Nowadays, most of the alumni are working in various sectors such as NGOs, INGOs, UN, Department of Food and Drug Administration and Department of Public Health of Myanmar Government.

==History==
With the guidance and national health policy of U Nu's Government the Health Assistant Training School was established in 1951 in Yangon to provide health care to rural population where access to regular medical doctors are difficult. The main objective of that training school is to produce the health assistant within a short time (three years) while the medical doctors were trained for six year. Later, The school was moved a few kilometers north to Insein in 1963, and then to Hlegu in 1968. In 1989, the school came under the purview of the Ministry of Health. The school became the Institute of Community Health in 1991, and became a university in 1995 and began offering a four-year bachelor's degree program. The objective of the university of community health is also change and wide scope. In 1999, the military government moved the school out of Yangon Division to Upper Myanmar. UCH is located on a 41.4-hectare campus at Htonpauk, about 14.5 km north of Magway, and 3.2 km off the Magway-Natmauk Road.

University of Community Health, Magway regularly accepts approximately 150 students (Male: Female = 70:30) who passed the matriculation examination. The required score for selection is approximately 450 for males and 470 for females.

==Academic departments==
- Department of Biomedical Science
- Department of Community Health
- Department of Disease Control/Epidemiology
- Department of Health Promotion/Health Education
- Department of Environmental Health
- Department of Educational Science
- Department of Myanmar
- Department of English
- Department of Zoology
- Department of Botany
- Department of Chemistry
- Department of Physics
- Department of Field Research (Salin Township, Taw Saint village)

==Curriculum==
Each school year lasts ten months from January to October. Students are required to take written, practical, field trip and oral exams at the end of each year.

===First year===

====Coursework with assignment====
- Biomedical Science
1. Zoology
2. Botany
3. Chemistry
4. Physics
- Communication science
5. Myanmar language
6. English language
- Primary Medical Care
7. Myanmar Traditional Medicine
8. First Aid

====Coursework with or without assignment====
- Total Personal Professional Development (TPPD)
- Basic Computer

===Second year===

====Coursework with assignment====
- Structure and Function of Human Body/Human Anatomy and Physiology
- Vital Statistics
- General Pathology and Pharmacology
- Epidemiology

====Coursework without assignment====
- Health Education

===Third year===
Third year students are required to make field trips to nearby villages and provide seminars on such health education topics as the natural history of diseases, environmental sanitation, the dangers of smoking/alcohol, rodent control, disaster management and global warming, etc.
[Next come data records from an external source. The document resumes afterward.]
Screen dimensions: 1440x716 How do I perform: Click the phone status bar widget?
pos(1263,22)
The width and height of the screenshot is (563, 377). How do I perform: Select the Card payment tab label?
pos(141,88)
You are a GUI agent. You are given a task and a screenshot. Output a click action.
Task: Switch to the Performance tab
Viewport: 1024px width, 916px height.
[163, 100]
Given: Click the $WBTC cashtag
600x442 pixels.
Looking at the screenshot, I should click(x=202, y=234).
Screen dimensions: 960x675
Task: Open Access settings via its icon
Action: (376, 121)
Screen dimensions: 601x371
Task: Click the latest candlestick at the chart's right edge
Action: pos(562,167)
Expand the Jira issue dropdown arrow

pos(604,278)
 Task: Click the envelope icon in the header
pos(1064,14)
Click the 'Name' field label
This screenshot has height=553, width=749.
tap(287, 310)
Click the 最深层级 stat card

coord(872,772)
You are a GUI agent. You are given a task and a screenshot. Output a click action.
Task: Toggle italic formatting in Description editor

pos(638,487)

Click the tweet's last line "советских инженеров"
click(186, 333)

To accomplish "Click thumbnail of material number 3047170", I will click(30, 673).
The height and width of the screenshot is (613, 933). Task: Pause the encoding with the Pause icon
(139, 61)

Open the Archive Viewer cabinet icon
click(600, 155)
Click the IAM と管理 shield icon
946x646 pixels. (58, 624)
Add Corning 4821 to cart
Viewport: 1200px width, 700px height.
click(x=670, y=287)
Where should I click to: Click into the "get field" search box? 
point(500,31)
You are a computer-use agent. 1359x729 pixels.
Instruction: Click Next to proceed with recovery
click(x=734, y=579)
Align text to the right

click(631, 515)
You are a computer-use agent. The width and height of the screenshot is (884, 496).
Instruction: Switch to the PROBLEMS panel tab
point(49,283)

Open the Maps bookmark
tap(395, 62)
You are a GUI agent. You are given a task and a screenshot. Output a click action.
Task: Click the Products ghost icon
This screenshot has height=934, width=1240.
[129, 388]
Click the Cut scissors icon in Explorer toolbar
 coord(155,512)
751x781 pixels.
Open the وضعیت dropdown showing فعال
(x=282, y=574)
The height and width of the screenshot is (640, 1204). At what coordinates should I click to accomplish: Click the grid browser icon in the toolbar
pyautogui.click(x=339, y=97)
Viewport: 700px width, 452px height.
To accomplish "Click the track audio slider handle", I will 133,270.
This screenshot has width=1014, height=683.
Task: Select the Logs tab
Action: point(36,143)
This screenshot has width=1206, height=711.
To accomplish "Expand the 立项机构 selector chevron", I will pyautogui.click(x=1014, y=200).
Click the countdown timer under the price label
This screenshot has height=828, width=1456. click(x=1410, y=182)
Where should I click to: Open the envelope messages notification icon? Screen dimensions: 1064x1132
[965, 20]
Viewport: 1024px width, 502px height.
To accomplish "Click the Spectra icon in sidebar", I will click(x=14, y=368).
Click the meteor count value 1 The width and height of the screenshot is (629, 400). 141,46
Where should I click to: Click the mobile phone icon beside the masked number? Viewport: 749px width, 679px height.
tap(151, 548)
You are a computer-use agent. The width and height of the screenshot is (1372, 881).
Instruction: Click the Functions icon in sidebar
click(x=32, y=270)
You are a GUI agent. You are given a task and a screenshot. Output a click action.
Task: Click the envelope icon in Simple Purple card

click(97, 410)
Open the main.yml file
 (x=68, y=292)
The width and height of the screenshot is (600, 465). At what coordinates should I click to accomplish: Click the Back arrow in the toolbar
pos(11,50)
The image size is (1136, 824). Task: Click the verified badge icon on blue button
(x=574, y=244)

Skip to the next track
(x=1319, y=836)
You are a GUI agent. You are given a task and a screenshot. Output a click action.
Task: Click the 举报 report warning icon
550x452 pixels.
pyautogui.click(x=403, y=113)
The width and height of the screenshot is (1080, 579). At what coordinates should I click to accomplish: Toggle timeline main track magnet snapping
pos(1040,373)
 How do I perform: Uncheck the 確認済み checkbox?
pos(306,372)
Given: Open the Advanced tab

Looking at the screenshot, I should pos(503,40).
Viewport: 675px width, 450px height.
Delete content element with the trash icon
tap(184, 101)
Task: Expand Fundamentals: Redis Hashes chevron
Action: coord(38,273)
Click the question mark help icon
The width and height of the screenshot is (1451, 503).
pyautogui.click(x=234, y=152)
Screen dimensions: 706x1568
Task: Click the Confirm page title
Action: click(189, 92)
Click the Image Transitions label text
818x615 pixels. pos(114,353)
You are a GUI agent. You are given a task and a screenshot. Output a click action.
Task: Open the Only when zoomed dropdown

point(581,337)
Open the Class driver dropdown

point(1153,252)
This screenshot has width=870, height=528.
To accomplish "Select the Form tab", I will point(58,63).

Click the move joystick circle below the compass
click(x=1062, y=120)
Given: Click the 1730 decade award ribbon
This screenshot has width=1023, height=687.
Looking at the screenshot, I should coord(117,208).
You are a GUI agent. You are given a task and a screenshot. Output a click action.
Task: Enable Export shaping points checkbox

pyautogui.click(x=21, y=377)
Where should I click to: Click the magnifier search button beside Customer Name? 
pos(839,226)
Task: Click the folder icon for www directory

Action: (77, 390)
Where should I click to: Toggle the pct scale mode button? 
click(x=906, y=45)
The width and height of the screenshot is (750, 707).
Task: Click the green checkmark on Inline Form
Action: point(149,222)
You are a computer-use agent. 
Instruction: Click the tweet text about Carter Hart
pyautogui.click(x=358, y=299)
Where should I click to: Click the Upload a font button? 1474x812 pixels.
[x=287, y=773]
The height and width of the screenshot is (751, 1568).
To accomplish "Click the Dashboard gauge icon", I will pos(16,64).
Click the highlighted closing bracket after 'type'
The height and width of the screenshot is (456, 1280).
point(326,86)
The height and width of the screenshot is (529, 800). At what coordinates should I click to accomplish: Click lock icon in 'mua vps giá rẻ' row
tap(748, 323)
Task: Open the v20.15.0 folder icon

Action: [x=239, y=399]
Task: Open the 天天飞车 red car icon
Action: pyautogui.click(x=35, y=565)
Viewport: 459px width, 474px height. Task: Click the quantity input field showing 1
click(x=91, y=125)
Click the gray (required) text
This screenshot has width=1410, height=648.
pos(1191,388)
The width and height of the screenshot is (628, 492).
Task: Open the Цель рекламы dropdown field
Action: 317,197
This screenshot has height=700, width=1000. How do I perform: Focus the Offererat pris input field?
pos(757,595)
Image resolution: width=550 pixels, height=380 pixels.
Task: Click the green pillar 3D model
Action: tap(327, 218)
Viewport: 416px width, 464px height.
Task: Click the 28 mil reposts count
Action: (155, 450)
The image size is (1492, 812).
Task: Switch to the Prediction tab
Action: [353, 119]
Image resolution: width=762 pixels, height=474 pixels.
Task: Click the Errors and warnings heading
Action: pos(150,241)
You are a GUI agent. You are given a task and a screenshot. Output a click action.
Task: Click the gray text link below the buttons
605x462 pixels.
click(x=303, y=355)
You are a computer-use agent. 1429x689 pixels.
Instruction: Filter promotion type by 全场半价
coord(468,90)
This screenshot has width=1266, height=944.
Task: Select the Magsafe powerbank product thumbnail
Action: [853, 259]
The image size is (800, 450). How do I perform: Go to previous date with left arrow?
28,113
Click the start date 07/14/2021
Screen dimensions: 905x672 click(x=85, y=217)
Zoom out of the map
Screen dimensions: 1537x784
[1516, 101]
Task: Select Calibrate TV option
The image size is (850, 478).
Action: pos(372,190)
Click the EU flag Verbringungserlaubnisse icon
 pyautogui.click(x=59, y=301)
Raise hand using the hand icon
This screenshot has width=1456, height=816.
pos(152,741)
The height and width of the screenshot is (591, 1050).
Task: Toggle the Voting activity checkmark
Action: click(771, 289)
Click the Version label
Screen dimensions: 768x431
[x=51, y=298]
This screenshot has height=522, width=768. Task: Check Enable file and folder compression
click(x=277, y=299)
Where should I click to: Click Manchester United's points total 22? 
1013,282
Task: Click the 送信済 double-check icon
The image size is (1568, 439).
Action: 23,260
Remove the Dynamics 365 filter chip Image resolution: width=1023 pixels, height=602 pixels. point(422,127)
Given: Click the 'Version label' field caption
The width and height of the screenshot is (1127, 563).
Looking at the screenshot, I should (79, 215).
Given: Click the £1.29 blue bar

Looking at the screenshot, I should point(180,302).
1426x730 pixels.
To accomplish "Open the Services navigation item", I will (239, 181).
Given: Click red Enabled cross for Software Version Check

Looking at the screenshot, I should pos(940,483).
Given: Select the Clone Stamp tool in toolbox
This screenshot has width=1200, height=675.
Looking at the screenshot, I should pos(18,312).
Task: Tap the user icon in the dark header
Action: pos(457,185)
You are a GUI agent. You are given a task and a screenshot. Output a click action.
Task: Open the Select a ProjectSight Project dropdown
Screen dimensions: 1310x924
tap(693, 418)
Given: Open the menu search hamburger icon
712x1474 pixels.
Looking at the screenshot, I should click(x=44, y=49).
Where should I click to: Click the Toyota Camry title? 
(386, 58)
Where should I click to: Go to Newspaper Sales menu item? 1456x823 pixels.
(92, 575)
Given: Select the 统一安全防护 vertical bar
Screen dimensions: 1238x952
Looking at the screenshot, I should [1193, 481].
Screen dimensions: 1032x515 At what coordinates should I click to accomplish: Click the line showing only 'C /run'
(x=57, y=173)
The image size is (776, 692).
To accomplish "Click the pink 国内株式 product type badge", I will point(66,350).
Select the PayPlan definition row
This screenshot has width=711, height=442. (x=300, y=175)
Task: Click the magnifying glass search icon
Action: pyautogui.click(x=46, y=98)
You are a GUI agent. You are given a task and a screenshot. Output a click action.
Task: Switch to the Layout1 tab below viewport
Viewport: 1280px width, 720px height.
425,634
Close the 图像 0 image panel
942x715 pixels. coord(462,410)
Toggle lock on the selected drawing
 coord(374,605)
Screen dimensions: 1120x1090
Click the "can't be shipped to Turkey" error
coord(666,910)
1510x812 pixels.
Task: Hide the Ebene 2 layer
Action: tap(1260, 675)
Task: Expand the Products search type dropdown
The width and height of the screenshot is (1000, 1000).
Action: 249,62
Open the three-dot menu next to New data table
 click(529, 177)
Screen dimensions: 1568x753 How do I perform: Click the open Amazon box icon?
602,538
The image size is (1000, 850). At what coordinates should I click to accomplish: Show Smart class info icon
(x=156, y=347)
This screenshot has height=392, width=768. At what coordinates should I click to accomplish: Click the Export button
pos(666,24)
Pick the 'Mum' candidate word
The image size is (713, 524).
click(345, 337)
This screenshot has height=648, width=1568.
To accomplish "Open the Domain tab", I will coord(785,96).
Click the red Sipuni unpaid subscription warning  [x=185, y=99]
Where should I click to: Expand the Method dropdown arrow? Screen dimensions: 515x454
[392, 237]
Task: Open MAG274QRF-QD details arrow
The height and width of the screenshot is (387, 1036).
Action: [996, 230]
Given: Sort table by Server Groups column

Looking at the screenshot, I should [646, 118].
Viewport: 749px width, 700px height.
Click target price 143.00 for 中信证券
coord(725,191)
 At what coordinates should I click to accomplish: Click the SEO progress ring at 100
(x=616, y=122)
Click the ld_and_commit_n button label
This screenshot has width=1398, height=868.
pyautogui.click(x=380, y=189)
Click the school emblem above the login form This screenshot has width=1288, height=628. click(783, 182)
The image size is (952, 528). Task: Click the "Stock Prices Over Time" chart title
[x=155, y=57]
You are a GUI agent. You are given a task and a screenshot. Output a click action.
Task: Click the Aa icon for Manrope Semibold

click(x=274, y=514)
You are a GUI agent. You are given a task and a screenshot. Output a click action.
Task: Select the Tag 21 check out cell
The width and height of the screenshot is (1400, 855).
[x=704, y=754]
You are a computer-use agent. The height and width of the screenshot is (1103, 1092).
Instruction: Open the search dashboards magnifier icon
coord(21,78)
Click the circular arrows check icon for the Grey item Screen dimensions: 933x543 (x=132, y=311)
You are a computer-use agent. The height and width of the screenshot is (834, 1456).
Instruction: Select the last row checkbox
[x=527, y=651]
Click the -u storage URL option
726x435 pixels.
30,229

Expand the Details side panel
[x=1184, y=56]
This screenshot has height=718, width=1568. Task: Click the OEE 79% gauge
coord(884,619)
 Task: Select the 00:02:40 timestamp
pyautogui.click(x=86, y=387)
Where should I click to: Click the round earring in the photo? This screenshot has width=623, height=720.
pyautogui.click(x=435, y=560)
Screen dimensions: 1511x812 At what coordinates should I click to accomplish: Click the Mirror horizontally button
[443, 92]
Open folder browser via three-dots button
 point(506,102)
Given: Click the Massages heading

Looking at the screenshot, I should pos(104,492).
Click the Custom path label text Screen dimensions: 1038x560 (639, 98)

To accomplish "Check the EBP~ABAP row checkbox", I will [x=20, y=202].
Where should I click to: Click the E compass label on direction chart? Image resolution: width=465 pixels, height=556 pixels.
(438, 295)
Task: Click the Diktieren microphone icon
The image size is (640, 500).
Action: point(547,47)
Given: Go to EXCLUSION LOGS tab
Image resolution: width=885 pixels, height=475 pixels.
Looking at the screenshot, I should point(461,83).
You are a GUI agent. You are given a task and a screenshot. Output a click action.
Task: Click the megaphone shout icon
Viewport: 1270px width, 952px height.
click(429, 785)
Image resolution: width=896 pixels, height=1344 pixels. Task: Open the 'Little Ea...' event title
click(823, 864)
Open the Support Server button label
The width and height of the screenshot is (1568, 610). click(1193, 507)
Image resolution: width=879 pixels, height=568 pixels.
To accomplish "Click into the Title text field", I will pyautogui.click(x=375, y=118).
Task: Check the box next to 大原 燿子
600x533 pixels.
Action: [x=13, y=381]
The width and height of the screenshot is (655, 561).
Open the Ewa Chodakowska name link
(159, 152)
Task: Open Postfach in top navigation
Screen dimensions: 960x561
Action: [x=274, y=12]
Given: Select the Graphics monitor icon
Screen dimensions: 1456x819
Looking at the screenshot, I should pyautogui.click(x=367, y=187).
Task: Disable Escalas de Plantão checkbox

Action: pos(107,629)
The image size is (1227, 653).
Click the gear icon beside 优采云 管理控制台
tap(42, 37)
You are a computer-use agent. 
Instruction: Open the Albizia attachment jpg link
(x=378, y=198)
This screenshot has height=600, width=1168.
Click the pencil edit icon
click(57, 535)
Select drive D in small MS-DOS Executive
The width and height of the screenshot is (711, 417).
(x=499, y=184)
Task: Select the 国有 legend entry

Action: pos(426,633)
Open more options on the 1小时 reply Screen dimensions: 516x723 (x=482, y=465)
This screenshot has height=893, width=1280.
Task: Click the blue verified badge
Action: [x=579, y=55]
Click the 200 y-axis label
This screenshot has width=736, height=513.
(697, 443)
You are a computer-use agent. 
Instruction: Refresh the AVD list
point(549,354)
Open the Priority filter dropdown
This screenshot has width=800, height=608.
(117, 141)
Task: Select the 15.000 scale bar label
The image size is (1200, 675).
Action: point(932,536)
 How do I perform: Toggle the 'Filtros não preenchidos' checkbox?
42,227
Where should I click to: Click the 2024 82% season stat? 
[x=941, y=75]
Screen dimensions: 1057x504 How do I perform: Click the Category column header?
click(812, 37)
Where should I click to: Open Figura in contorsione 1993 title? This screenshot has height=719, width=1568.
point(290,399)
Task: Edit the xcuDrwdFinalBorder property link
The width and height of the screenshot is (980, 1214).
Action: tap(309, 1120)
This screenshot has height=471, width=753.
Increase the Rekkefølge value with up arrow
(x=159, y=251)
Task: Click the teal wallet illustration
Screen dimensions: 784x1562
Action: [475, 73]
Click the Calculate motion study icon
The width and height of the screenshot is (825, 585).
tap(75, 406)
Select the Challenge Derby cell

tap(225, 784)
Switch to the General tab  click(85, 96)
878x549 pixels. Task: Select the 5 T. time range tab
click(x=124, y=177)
The seminars are organized by the departments of Health Education, Community Health and Environmental Health. The students then visit a local Rural Health Center (RHC) to learn the operations of an RHC.

====Coursework with assignment====
- Disease Control
- Health Education
- Environmental Health
- Educational Science

====Coursework without assignment====
- Medicine
- Surgery
- Community Health
- Research Methodology

===Fourth year===
- Fourth year students need to make research for protocol. For this we had to go to Rural Health Center, under Magway Region (from October to November).

====Coursework with assignment====
- Community Health I
- Community Health II
- Research Methodology
- Medicine
- Surgery
- Research

====Affiliated teaching hospitals====
Students are required to study bedside lecture at the following UCH affiliated hospitals in the region for three months(May–July).
- Pakokku General Hospital
- Nyaung U General Hospital
- Meiktila General Hospital
- Field Trip (8 weeks) to rural health center (RHC) for research paper

====Graduate Program====

The university offers a range of Master of Community Health (M.Comm.H) degree program in 2017.